原文节选:
爬虫是我们获取互联网数据的一个非常有效的方法,而分布式爬虫则是利用许多台机器协调工作来加快抓取数据效率的不二途径。分布式爬虫是由访问某些原始网址开始,在获取这些网址的内容后,根据某些规则从中提取出下一轮的爬虫网址。依此类推,直到将全部链接访问完毕或达到我们设置的某些限定方可结束。这里我们需要选定一个运算效率较高的机器作为master, 和一群正常的workers来协助。这个master要负责统筹url的爬取记录、去重和分配等任务,而workers则是通过同时请求不同网页来解决单台机器请求网页效率较低导致的时间瓶颈。这里,我们需要关注下面这几个方面:
Husky作为高效的大数据分布式计算系统,其python实现的PyHusky也非常适合用来实现这里的分布式爬虫的设计。若是大家对爬虫基础了解不足或对PyHusky的使用不够熟悉,可以先查看前面的几篇博文:
首先,创建一个CrawlerConfig的类来实现爬虫初始化和相关规则的设定:
#crawler_config.py
import re
class CrawlerConfig:
def __init__(self):
# Time out after 10 seconds
self.timeout = 10
# Seed set of urls
self.urls_init = []
self.proxies = {'http': '127.0.0.1:8118',}
# urls that match these regex will be processed
self.rules_include = []
# after processing rules_include, urls that match
# the following regex will be dropped
self.rules_exclude = []
self.history = None
self.hdfspath_output = '/datasets/crawl/openrice/'
self.parse_handlers = dict()

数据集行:
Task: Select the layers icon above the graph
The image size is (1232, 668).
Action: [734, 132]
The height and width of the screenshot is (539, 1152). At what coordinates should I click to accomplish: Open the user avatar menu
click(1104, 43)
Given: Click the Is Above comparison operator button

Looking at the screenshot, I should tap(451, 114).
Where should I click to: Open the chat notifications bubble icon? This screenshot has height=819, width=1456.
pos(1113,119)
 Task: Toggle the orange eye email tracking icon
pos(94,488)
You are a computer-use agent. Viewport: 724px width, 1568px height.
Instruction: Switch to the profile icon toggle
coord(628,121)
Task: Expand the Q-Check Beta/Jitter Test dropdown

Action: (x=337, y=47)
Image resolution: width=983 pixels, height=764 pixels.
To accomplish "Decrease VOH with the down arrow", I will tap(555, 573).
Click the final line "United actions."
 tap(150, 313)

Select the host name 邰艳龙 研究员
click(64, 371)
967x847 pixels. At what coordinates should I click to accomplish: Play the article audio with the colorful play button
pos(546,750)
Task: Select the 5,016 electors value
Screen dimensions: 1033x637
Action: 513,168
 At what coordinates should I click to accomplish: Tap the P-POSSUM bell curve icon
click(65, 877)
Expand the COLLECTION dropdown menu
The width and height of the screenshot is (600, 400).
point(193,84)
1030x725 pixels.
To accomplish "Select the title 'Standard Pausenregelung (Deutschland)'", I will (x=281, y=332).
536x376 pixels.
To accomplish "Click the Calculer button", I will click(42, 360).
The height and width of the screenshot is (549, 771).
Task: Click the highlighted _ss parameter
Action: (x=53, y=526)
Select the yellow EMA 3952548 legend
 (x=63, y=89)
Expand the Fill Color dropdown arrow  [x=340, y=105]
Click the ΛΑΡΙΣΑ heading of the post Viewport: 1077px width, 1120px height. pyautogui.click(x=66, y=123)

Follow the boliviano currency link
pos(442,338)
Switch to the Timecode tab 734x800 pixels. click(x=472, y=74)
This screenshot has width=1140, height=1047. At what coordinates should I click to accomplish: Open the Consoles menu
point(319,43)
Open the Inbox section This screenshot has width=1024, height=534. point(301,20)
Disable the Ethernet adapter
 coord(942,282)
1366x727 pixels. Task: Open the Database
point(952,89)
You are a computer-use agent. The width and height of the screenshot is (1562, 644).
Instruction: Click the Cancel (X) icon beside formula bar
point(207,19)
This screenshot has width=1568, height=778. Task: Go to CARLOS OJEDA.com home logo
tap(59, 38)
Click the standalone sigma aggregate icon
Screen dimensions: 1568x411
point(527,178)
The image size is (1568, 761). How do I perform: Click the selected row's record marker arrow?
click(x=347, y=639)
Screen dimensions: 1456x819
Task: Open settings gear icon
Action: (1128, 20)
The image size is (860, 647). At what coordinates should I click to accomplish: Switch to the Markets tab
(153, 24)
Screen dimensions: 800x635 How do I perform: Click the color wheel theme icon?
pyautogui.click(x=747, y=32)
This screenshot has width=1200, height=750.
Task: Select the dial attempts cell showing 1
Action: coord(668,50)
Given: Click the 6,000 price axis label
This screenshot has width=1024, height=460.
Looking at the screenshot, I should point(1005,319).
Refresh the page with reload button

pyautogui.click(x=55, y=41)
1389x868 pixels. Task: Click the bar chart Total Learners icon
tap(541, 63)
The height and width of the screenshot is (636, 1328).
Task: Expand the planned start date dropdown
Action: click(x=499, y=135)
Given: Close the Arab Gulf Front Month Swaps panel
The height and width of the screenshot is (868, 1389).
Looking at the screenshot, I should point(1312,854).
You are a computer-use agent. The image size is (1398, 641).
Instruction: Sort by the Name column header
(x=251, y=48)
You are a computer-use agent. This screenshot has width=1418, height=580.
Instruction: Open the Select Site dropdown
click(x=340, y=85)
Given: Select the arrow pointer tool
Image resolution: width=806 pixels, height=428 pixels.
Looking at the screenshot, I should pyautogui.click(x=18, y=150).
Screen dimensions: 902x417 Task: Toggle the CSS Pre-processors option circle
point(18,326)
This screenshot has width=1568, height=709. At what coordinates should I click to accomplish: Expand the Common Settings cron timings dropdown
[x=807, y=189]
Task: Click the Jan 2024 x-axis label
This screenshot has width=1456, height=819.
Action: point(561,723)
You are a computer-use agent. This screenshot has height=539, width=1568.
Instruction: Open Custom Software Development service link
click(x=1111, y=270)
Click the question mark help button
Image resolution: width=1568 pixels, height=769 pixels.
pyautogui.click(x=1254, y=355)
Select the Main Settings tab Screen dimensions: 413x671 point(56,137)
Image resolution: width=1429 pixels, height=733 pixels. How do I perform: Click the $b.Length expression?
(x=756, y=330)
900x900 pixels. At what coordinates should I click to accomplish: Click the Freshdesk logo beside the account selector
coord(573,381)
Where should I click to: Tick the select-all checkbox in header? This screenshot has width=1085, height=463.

任务要求:
根据上文关于分布式爬虫的原文节选,master负责哪些任务?

解答:
master负责统筹url的爬取记录、去重和分配等任务。